- [Kutipan Pilihan]
*****

MK Perintahkan Pemerintah Buat Peraturan Terkait Pengisian Penjabat Kepala Daerah
MK menyatakan pentingnya proses pengisian kekosongan jabatan kepala daerah dilakukan secara demokratis. Untuk itu, pemerintah diminta menerbitkan peraturan pelaksana sebagai tindak lanjut dari Pasal 201 UU Pilkada.
Oleh
SUSANA RITA KUMALASANTI
·5 menit baca
KOMPAS/HERU SRI KUMORO
Gedung Mahkamah Konstitusi di Jalan Medan Merdeka Barat, Jakarta, Sabtu (29/8/2020).
JAKARTA, KOMPAS — Mahkamah Konstitusi memerintahkan pemerintah untuk menerbitkan peraturan mengenai pengisian penjabat kepala daerah yang akan dilakukan di 101 wilayah pada tahun 2022 ini. Aturan pelaksana tersebut penting untuk menyediakan mekanisme dan persyaratan yang terukur dan jelas sehingga pengisian penjabat kepala daerah tidak mengabaikan prinsip-prinsip demokrasi.

*****

- [Materi Tersedia]
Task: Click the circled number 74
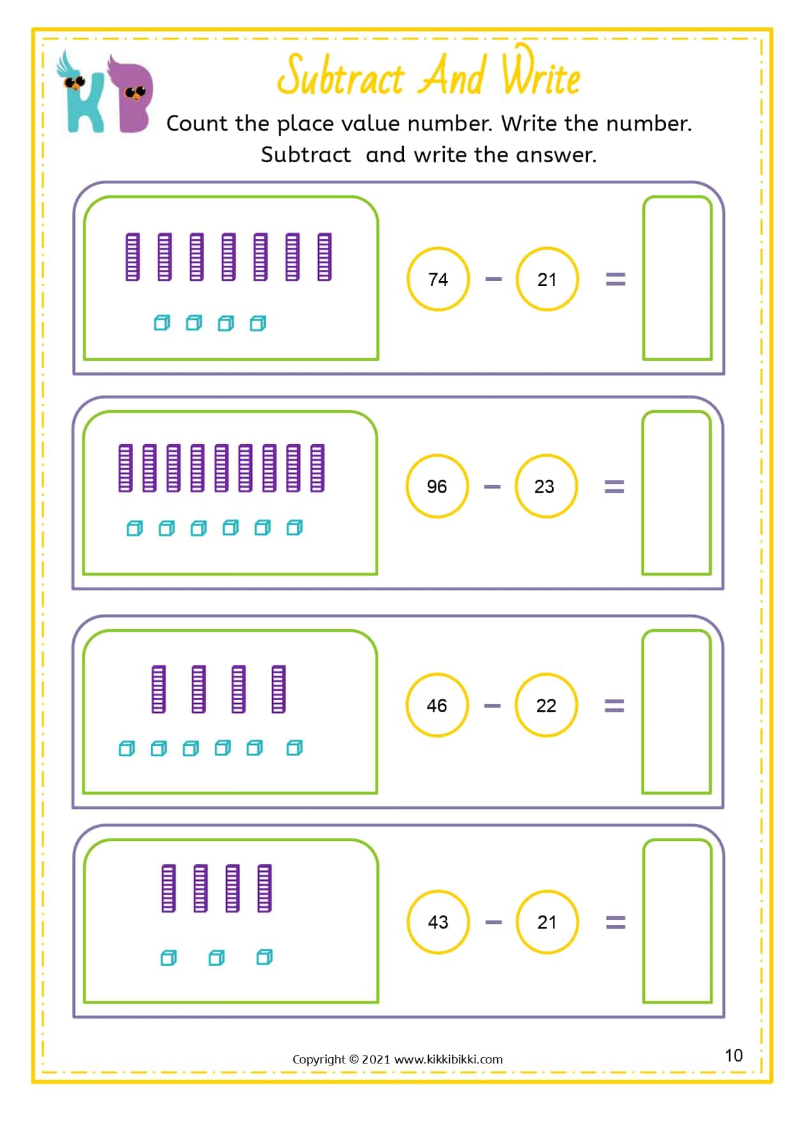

*****

- [Tugas Anda] Ketik ulang tanpa perubahan bagian dari artikel tentang penjabat kepala daerah, mulai dari kata-kata yang memuat "MK Perintahkan Pemerintah" dan berhenti setelah "mengabaikan prinsip-prinsip demokrasi.". Materi di atas tidak berperan apa pun di sini.

- [Jawaban Latihan]
MK Perintahkan Pemerintah Buat Peraturan Terkait Pengisian Penjabat Kepala Daerah
MK menyatakan pentingnya proses pengisian kekosongan jabatan kepala daerah dilakukan secara demokratis. Untuk itu, pemerintah diminta menerbitkan peraturan pelaksana sebagai tindak lanjut dari Pasal 201 UU Pilkada.
Oleh
SUSANA RITA KUMALASANTI
·5 menit baca
KOMPAS/HERU SRI KUMORO
Gedung Mahkamah Konstitusi di Jalan Medan Merdeka Barat, Jakarta, Sabtu (29/8/2020).
JAKARTA, KOMPAS — Mahkamah Konstitusi memerintahkan pemerintah untuk menerbitkan peraturan mengenai pengisian penjabat kepala daerah yang akan dilakukan di 101 wilayah pada tahun 2022 ini. Aturan pelaksana tersebut penting untuk menyediakan mekanisme dan persyaratan yang terukur dan jelas sehingga pengisian penjabat kepala daerah tidak mengabaikan prinsip-prinsip demokrasi.